The Jesus historian’s proper task is to explain the existence of the Jesus memories in the Gospels. (Chris Keith, Jesus’ Literacy: Scribal Culture and the Teacher from Galilee, p. 66)
The question Chris Keith appears to overlook is how we know the Gospels do in fact contain “Jesus memories”. In fact, Keith’s book demonstrates, at least to my mind, just how far removed “Jesus historians” are from the mainstream of nonbiblical historical studies. (I am aware many biblical scholars would either deny or excuse this but that’s a topic I won’t address again in this post.)
Keith rightly leaves aside the tool of authenticity criteria as a means of determining “what happened” (I have addressed core aspects of Keith’s argument on such criteria before) but has left a gaping hole at centre of his attempt to reconstruct the origins of Christianity.

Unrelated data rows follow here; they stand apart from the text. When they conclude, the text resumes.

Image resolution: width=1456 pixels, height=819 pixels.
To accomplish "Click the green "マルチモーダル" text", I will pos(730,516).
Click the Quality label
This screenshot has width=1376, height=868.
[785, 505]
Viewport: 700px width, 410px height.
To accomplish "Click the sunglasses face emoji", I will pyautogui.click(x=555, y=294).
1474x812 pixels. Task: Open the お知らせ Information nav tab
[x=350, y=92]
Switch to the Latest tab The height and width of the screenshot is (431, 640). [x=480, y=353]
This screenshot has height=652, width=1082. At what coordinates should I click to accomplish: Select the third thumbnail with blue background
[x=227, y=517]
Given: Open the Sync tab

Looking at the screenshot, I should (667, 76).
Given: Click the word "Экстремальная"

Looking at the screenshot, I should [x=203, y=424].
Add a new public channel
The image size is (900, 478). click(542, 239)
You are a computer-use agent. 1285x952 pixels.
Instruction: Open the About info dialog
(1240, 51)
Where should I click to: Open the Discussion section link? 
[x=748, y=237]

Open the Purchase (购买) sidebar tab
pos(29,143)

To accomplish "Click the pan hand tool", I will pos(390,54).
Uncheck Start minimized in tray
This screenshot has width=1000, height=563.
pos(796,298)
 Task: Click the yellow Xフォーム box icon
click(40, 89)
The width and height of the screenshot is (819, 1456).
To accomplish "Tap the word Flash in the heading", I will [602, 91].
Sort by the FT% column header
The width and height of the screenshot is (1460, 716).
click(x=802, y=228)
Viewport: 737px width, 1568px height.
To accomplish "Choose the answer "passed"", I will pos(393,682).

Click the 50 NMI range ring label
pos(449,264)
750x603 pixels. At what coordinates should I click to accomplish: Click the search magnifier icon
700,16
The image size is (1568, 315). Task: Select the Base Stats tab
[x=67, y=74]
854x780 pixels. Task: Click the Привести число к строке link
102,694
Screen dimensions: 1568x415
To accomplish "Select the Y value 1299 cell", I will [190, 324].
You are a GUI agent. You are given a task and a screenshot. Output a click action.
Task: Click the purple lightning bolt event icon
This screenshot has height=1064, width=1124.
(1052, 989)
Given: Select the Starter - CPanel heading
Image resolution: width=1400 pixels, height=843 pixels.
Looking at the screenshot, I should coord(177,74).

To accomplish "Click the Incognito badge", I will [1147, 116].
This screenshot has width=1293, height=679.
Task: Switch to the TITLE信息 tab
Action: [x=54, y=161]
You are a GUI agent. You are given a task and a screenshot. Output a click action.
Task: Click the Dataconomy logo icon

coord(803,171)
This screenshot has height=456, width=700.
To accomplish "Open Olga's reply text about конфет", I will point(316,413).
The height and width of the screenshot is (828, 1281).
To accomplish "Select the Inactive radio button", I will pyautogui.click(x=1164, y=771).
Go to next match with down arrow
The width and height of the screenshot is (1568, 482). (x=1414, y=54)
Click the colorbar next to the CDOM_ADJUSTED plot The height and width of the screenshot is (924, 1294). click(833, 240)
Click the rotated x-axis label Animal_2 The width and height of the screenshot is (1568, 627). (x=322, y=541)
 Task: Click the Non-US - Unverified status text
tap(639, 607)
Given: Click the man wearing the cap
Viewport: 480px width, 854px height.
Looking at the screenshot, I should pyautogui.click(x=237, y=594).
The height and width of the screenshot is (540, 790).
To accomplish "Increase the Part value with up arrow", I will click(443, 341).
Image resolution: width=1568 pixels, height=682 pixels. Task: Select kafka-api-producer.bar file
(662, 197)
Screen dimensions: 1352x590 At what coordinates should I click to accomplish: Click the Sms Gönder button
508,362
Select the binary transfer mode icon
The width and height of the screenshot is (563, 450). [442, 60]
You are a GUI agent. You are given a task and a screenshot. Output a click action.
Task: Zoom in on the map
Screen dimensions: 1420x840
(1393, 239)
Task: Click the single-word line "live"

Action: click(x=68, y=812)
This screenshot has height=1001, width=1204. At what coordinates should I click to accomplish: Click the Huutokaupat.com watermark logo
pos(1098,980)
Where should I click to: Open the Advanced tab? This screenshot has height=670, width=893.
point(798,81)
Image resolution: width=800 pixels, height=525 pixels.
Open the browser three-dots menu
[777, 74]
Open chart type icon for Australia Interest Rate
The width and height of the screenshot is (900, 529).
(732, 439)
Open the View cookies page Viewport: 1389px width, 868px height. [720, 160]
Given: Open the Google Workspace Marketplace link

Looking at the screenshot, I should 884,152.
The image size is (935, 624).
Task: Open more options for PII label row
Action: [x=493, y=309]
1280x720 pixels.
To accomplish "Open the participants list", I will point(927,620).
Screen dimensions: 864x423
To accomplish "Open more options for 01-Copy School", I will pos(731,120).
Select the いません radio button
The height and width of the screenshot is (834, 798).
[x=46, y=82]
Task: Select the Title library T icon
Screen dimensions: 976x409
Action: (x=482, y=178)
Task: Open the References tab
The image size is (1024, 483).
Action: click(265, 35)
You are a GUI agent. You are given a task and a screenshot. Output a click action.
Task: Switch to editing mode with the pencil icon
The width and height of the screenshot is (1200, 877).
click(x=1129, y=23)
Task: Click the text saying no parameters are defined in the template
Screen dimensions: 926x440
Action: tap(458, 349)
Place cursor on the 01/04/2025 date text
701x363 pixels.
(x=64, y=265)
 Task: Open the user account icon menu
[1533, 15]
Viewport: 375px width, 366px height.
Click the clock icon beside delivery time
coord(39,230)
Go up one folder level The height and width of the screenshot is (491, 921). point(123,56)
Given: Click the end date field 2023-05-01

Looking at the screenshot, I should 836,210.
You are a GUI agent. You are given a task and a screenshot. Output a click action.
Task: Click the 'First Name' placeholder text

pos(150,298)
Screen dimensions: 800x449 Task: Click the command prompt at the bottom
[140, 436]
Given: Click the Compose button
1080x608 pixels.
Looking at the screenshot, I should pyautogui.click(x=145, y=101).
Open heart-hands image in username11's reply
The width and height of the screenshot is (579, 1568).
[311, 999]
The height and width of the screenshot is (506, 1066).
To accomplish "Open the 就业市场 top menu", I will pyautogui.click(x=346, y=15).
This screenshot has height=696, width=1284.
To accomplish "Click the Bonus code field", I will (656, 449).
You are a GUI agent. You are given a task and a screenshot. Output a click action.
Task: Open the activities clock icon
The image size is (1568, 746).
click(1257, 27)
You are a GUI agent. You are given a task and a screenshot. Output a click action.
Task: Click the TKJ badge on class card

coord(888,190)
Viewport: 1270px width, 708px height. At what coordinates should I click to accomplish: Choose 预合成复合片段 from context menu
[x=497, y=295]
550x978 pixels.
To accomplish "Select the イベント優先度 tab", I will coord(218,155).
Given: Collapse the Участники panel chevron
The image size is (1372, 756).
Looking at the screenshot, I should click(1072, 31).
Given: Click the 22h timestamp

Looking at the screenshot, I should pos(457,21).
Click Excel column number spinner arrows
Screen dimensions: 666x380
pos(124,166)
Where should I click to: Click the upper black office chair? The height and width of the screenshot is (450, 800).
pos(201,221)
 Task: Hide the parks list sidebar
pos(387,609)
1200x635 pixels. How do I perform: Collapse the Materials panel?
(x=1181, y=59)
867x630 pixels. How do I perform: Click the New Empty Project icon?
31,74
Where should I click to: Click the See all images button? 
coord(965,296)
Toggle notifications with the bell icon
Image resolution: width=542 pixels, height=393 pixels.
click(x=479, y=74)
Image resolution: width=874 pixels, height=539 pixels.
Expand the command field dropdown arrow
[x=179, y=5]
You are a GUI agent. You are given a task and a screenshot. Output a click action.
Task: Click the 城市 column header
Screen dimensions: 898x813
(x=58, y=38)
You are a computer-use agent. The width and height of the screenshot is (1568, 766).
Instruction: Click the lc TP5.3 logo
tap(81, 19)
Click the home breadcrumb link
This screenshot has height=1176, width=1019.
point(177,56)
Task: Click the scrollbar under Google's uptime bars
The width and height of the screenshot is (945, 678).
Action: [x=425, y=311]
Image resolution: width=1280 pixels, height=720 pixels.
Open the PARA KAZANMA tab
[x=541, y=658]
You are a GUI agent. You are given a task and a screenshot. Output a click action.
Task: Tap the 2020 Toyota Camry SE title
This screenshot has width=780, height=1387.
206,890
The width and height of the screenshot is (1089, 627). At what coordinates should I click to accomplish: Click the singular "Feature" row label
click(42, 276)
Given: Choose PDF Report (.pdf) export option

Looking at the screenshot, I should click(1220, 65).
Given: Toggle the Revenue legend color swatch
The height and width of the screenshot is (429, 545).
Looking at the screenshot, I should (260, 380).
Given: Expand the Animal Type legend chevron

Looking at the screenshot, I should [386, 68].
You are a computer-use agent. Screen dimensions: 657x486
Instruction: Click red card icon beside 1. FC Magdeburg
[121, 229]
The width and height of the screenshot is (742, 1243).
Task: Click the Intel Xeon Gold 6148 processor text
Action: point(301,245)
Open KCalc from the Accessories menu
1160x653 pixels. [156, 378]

While some would argue that Jesus did not “start” Christianity that seems not to be Keith’s view. As I read him he associates Christianity’s beginnings with the impact Jesus had in his (pre-resurrection) lifetime on his disciples. Indeed, he even blurs the distinction between the historical Jesus and the Christ of faith:
The overall implications of the Jesus-memory approach are significant. They challenge nothing less than the distinction between the historical Jesus and the Christ of faith. . . . [T]he Jesus-memory approach denies scholars’ abilities to separate cleanly the historical Jesus from the Christ of faith and properly returns historical investigation to why early Christians remembered Jesus in the manners they did. (pp. 69-70)
Keith’s colleague, Anthony Le Donne, at least acknowledged the necessity to somehow establish with some degree of independent verification (not just assumption) the existence of Jesus and reality of certain types of things he did. Le Donne admitted he had nothing but authenticity criteria to accomplish this, however, and Keith expresses some dismay over this return to a flawed method:
I disagree with Le Donne’s surprising appeals to criteria of authenticity. (p. 67 — Keith does acknowledge, however, that Le Donne modifies the claims he makes for these criteria by conceding they “cannot verify what actually happened” – p. 65 — only what “may have” happened, in effect)
Here is where I find biblical scholarship to be so removed from historical studies more generally. Ever since my undergraduate days I took it as a truism that all “facts” are at some level interpretations. Yet Keith attempts to explain at length why he believes that an “interpreted” event is somehow not, per se, necessarily “authentic”. He stresses what I and I am sure many historians have taken to be an obvious point — that every event we know about is transmitted through interpretations. Of course they are, but that does not deny the possibility of some sort of “objectivity” to the reality of those events. All we know about the Holocaust has come to us through interpretations of experiences and observations. But that does not mean we can say nothing stronger than that the Holocaust “plausibly happened”.
Keith speaks of our inability to have any “objective apprehension of past reality” and how the historian is always reduced to assessing “what is more or less plausible” (p. 66). I think Holocaust survivors have wanted something more than a claim like this in their defence.